Scheduler

The scheduler is the kernels core component. It manages thread states and handles most system calls from threads.

The goal of scheduling is to execute time-critical threads before the deadline and to share the CPU between multiple threads, so that no thread ever starves. When the scheduler decides to run another thread, the CPU context is switched, leading to overhead. Context switch overhead is the biggest downside of an RTOS and must be minimized.

Preemptive

Whenever an interrupt is triggered on a microcontroller, the main program is preempted and the ISR is executed. The main program resumes afterwards. A preemptive scheduler does the same, but with threads.

sched-preempt
Figure: Priority based preemptive scheduling.

In the figure an interrupt 1 updates a resource T2 has been waiting for. Because T2 has a higher priority than the running thread T1, the scheduler will switch thread contexts and execute T2 instead 2. After T2 finished, it goes to sleep 3 and the scheduler resumes T1. If T1 sleeps as well, the idle thread will be executed. The idle has the lowest priority and will always run when all threads are suspended.

Preemptive scheduling is the default for most RTOS because in an embedded system, priorities can be assigned based on real-time criticality. A phase current measurement handler for example is more critical than updating a graphical user interface on a display.
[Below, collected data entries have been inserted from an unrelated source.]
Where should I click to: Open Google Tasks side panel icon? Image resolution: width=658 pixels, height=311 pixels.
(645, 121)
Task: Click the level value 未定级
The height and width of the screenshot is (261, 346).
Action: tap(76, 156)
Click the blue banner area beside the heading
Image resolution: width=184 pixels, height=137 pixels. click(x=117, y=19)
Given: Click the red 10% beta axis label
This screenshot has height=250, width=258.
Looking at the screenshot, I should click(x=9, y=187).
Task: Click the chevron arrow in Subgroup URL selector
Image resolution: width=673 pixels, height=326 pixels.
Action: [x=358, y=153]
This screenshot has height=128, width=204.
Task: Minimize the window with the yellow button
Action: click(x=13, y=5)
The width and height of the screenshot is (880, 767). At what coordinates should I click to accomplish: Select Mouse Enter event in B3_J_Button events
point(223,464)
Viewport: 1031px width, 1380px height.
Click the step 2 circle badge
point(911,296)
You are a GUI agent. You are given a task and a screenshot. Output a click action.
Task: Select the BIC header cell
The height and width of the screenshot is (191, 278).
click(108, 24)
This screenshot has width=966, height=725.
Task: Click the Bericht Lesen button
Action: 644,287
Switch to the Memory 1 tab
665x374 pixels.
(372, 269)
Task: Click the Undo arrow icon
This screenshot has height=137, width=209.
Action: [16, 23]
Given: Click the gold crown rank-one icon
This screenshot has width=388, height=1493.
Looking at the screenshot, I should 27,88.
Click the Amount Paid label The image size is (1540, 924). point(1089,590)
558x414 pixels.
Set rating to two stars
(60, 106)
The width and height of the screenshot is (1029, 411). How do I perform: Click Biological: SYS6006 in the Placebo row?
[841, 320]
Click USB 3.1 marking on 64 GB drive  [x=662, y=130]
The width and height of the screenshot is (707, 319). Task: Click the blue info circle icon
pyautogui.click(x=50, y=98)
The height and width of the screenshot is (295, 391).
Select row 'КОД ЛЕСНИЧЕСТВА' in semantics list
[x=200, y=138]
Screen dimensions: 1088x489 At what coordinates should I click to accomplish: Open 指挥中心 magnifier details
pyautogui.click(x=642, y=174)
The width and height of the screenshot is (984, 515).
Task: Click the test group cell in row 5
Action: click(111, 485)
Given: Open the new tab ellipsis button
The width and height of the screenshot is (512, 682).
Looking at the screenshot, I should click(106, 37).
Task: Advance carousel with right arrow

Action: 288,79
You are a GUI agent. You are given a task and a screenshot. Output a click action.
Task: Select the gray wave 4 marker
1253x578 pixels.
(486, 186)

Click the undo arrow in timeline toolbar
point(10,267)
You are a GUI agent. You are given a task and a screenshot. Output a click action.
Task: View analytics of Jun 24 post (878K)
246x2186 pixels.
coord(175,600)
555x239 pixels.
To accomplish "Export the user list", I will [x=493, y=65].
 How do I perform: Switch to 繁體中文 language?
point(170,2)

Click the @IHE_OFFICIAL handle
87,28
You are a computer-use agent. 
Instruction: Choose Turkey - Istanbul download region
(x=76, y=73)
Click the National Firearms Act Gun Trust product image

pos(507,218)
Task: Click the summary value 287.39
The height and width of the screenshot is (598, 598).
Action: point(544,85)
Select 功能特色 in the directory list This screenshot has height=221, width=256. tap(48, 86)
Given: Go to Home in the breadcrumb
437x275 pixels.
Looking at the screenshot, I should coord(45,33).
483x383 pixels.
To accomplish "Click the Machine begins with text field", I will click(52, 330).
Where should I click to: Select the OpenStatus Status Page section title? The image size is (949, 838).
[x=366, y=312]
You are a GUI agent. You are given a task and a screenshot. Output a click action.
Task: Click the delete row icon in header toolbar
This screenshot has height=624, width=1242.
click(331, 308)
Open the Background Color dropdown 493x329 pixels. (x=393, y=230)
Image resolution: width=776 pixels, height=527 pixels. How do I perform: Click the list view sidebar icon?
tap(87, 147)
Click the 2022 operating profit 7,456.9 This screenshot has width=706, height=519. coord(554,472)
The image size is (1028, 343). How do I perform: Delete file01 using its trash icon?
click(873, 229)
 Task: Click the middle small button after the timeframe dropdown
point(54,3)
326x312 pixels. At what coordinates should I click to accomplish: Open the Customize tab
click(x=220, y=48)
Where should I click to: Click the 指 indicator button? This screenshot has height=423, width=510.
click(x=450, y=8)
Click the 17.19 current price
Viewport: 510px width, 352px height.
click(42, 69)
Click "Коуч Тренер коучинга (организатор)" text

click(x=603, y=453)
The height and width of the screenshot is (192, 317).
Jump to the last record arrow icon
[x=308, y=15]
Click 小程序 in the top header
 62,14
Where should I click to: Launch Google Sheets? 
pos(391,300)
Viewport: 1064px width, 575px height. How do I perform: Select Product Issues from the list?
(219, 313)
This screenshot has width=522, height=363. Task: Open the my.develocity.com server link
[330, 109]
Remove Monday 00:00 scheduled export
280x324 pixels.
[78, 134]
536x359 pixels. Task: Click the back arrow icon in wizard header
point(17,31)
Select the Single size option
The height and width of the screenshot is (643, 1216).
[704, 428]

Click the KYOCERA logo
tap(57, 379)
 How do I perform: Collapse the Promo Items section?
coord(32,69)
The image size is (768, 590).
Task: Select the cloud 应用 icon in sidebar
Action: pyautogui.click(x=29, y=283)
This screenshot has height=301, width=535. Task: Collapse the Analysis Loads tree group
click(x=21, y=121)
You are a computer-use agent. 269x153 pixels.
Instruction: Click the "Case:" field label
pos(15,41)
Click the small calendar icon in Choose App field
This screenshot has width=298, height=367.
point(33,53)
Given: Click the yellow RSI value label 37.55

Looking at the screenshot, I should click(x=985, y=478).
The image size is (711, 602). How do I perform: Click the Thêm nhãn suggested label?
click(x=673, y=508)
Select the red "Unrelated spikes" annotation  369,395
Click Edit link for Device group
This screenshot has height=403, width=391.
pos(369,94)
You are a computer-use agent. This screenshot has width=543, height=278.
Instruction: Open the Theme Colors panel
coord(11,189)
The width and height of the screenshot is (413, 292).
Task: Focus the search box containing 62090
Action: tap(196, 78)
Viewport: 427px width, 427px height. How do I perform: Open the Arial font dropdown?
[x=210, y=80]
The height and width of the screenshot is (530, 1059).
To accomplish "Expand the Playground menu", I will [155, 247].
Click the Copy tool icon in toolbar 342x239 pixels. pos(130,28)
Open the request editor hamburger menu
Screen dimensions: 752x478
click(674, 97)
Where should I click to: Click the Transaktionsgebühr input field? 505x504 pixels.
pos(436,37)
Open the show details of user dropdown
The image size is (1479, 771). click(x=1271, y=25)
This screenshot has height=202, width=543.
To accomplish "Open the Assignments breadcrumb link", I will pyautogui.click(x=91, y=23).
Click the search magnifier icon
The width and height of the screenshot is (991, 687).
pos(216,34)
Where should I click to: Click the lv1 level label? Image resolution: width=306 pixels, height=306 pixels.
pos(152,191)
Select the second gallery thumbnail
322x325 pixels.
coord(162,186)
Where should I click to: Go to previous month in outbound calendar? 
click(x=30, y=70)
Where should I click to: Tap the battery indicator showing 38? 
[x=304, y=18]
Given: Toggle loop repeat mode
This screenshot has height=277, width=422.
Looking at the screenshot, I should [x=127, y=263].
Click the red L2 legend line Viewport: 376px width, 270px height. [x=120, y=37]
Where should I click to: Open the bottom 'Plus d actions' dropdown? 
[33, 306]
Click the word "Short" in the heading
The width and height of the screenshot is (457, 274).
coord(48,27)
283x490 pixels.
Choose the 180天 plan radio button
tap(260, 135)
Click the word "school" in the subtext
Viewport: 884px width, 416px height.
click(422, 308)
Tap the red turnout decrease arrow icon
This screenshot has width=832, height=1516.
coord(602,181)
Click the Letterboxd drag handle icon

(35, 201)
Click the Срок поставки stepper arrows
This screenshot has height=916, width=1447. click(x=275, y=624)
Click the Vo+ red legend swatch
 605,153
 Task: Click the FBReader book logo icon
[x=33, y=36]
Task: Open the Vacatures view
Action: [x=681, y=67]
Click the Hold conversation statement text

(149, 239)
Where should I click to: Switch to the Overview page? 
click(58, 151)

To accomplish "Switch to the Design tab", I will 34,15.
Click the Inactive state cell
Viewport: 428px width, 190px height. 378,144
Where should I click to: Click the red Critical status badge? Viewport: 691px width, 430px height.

Round-Robin (Time-Slicing)

If two or more threads run with the same priority, they cannot preempt each other. To still share the CPU, the threads can take turns.

sched-time-sliced
Figure: Round-robin scheduling / time slicing.

the figure shows three threads with the same priority. A thread (T1) is run at max one system tick. After one tick 1, the scheduler switches to the next thread (T2). A thread can also voluntarily yield the CPU 2. The scheduler then switches to the next thread (T3) 3 that cannot run for a full time-slice because the system tick triggers a thread switch.

RTOSs apply different approaches to time-slicing, in FreeRTOS, it can be enabled or disabled for all priorities [25] while in Azure RTOS time-slicing can be controlled per thread [39].

The kernel enables time-slicing for all threads by default in the kernel, but it can be disabled in the Cargo manifest.

Thread States

Scheduling threads strictly follows the finite state machine shown in the figure.

thread-sm
Figure: Thread finite state machine; number within state: number of threads allowed in this state; red switch icon: thread switch out, blue switch icon: thread switch in.

A thread can have one of five states:

Ready The thread is ready and waiting for a time slot to run on the CPU. This is the default state after a thread is spawned.

Running There can always be exactly one thread running per CPU core. On a context switch, the running thread is moved to its new state (red switch icon) according to its transition flag and the highest priority thread is moved from ready to running (blue switch icon). The only way for a thread to enter the running state is through the ready state. If no thread is ready to run, the idle thread will be executed.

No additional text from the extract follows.